Закурдаев осушил миску с вином и обтер усы.
То ли от хмеля, завладевшего мной, то ли от рассказа старика, вновь вернувшего к действительности, мне стало тоскливо. Вспомнилось, что я давно, пожалуй, с тех пор как в полк приезжал князь Барятинский, не писал матери.
Вдали опять заплакал ребенок. Что за наваждение? Посмотрел на Закурдаева, но он старательно раскуривал трубку.
— А наши тоже погибли? — спросил я.
— Уцелело человек восемьдесят, Лико смертельно ранен был. Черкесы их не тронули, увели в аулы, а потом вернули, на своих выменяли.
— И вы там были, Афанасий Игнатьевич?
— Бог миловал. Я от иеромонаха Паисия подробности знаю.
Мы примолкли.
— Слушай-й! — запели часовые.
Закурдаев встрепенулся.
— Я теперь тебе комедию расскажу. Штурмовали шапсуги и абадзехи Навагинский форт. Жена начальника гарнизона Присыпкина, — бесстрашная полковая дама была, — возьми и выйди под обстрелом на крепостной вал, с зонтиком. Черкесы, как ее увидели, тут же, ясно дело, сняли осаду и ушли, а через полчаса передали Присыпкину, что с женщинами они не воюют. Генерал лейтенант Раевский потом шутил, что надо было вместо войск сюда из России побольше офицерских жен прислать, джигиты сразу пардону запросили бы...

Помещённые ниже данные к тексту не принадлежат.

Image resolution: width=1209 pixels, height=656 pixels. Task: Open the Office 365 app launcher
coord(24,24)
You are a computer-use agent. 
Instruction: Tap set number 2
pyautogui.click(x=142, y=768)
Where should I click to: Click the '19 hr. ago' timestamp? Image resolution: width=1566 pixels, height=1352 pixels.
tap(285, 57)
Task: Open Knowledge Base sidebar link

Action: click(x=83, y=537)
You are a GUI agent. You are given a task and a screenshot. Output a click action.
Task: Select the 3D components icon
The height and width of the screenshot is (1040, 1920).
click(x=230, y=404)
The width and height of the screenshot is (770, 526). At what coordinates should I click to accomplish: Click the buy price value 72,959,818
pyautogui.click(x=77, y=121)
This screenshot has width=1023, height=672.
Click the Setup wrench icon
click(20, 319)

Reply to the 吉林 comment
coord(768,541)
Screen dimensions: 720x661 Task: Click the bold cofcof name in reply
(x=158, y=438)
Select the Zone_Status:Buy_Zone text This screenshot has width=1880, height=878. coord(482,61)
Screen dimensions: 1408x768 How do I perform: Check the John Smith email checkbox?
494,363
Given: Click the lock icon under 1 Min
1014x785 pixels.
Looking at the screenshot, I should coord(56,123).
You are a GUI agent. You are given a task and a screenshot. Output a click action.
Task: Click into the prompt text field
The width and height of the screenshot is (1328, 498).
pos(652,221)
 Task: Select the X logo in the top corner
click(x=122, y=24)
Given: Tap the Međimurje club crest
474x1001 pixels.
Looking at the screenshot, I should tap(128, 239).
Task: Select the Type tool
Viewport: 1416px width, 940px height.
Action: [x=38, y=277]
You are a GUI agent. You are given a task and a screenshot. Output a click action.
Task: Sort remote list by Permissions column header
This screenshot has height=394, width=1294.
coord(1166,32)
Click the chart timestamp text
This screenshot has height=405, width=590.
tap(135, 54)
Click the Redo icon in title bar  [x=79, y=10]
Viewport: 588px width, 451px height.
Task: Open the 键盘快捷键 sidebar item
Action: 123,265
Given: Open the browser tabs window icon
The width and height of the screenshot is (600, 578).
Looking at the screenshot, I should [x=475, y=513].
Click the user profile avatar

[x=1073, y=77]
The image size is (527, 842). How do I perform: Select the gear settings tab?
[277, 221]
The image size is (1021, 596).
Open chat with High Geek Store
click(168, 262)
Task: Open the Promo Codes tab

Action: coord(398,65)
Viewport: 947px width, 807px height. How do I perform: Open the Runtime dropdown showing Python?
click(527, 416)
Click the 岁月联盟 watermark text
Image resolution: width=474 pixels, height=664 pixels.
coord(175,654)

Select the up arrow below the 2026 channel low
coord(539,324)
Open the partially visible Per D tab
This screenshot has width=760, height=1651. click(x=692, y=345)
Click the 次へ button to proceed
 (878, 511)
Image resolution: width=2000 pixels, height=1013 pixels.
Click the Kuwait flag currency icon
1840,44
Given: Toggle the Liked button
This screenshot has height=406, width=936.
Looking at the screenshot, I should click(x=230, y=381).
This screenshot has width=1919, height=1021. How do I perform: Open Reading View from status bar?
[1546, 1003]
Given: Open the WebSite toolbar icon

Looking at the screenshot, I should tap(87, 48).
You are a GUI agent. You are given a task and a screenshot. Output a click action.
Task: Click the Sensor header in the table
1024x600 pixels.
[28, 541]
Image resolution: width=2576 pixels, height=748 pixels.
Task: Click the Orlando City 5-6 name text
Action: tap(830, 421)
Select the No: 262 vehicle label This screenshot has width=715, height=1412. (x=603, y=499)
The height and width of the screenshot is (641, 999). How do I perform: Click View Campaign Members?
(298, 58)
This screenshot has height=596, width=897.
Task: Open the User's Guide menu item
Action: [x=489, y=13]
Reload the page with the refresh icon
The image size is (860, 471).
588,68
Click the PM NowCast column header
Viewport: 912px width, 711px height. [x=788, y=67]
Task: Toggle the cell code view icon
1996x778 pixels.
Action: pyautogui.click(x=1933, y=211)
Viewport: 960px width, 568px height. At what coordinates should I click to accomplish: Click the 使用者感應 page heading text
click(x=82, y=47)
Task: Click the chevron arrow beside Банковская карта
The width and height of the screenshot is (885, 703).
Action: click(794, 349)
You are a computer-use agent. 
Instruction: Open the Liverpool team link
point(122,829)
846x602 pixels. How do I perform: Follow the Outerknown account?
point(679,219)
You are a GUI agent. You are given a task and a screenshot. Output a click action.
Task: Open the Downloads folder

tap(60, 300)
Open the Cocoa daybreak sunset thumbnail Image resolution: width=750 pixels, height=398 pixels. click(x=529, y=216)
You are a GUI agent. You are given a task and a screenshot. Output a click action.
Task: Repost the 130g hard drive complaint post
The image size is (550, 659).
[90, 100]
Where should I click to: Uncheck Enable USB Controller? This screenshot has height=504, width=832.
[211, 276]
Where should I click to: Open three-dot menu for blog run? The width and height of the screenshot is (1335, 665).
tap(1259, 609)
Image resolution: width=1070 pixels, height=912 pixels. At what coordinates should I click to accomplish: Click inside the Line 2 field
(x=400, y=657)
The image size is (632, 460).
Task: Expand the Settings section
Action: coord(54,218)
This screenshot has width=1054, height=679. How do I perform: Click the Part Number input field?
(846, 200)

Историю эту мне уже рассказывали в полку. Нестерпимо захотелось забраться, как в детстве, с головой под одеяло, плотно заткнуть все щели и лежать, не двигаясь, слыша один лишь звук — стук собственного сердца. Я с горечью вспомнил, что не завтра, так послезавтра мне придется вернуться в полк.